Data records
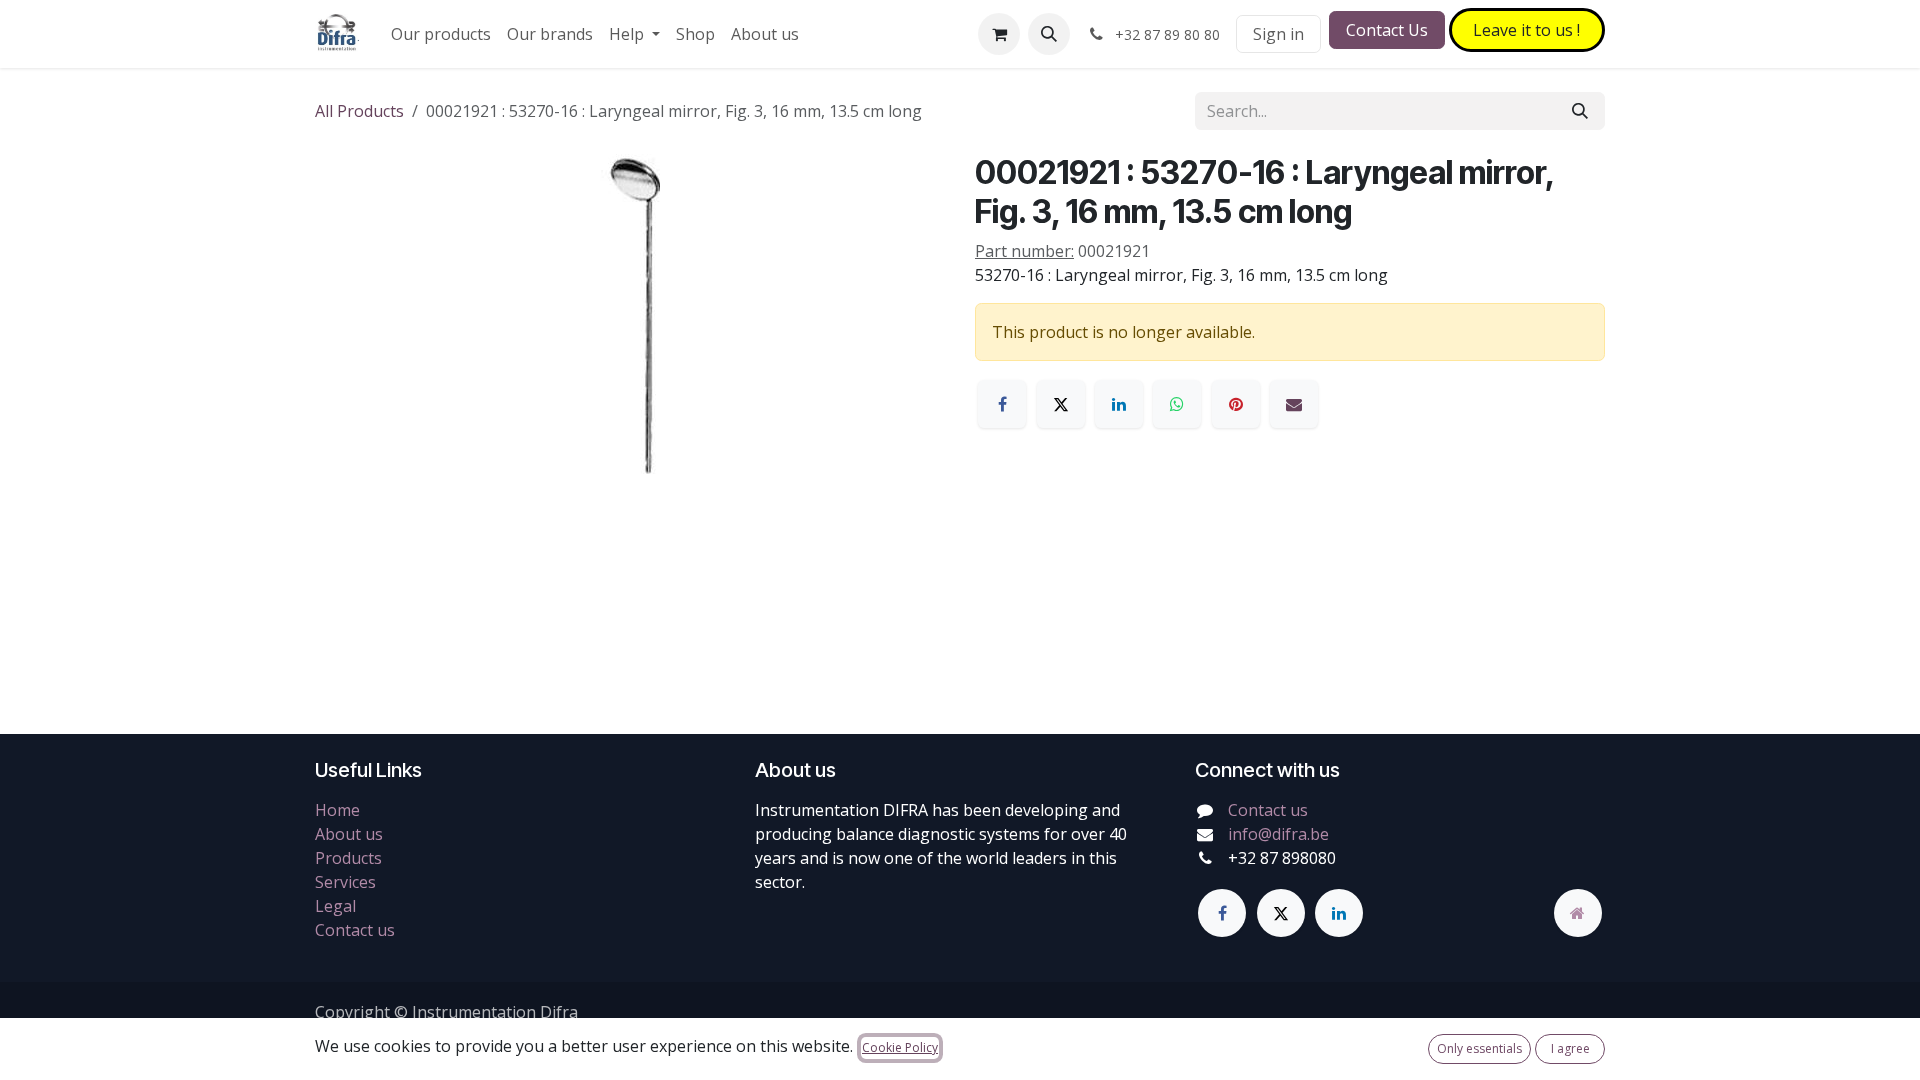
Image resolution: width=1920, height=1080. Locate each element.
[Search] (1580, 111)
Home (337, 810)
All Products (359, 111)
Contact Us (1387, 30)
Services (345, 882)
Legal (335, 906)
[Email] (1294, 404)
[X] (1061, 404)
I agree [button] (1570, 1048)
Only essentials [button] (1479, 1048)
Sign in (1278, 34)
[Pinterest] (1236, 404)
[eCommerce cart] (999, 34)
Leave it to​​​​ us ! (1526, 30)
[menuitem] (441, 34)
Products (348, 858)
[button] (1049, 34)
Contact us (355, 930)
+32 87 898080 (1282, 858)
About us (349, 834)
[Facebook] (1002, 404)
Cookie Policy (900, 1047)
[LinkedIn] (1119, 404)
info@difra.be (1278, 834)
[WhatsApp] (1177, 404)
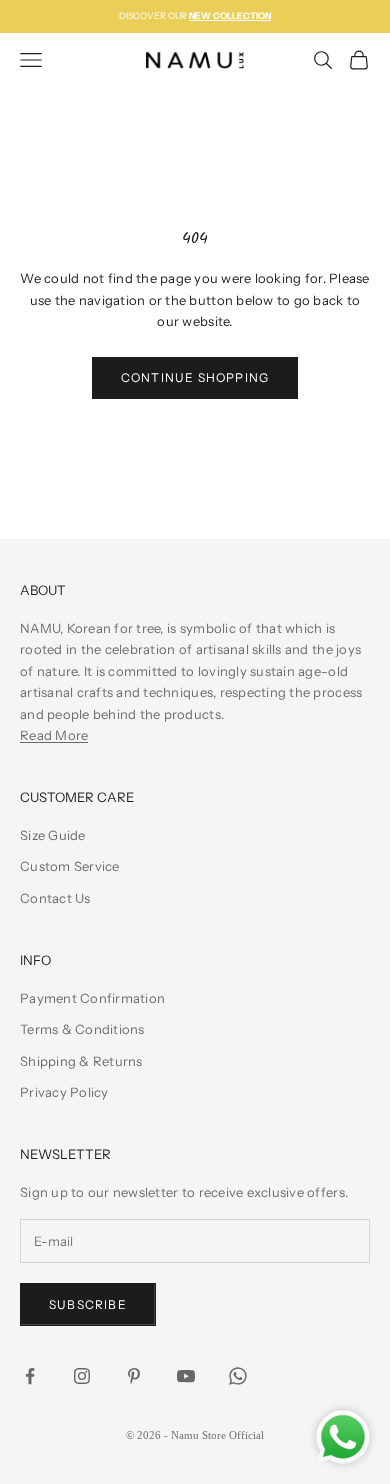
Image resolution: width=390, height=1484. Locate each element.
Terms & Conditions (82, 1029)
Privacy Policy (64, 1092)
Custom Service (70, 866)
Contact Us (55, 898)
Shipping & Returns (81, 1061)
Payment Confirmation (92, 998)
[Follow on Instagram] (82, 1376)
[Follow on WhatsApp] (238, 1376)
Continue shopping (195, 377)
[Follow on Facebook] (30, 1376)
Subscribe (88, 1304)
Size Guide (53, 835)
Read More (54, 735)
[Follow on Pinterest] (134, 1376)
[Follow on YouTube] (186, 1376)
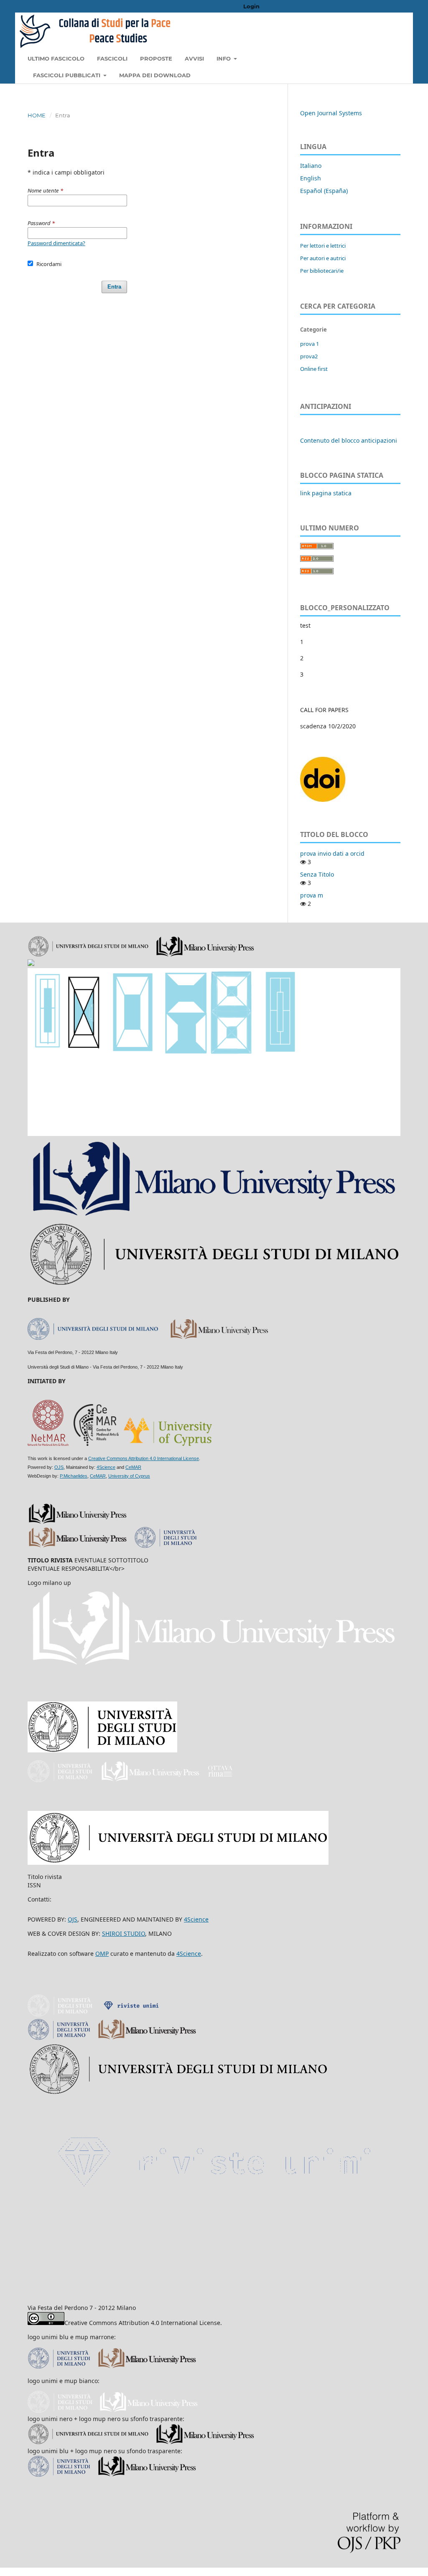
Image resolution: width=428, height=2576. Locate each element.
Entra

### Task statement
Beginning with the line above that contains "All Products (359, 111)", copy each line exactly up to and including the line that contains "[LinkedIn] (1119, 404)", and go no further.

### Task response
All Products (359, 111)
Contact Us (1387, 30)
Services (345, 882)
Legal (335, 906)
[Email] (1294, 404)
[X] (1061, 404)
I agree [button] (1570, 1048)
Only essentials [button] (1479, 1048)
Sign in (1278, 34)
[Pinterest] (1236, 404)
[eCommerce cart] (999, 34)
Leave it to​​​​ us ! (1526, 30)
[menuitem] (441, 34)
Products (348, 858)
[button] (1049, 34)
Contact us (355, 930)
+32 87 898080 (1282, 858)
About us (349, 834)
[Facebook] (1002, 404)
Cookie Policy (900, 1047)
[LinkedIn] (1119, 404)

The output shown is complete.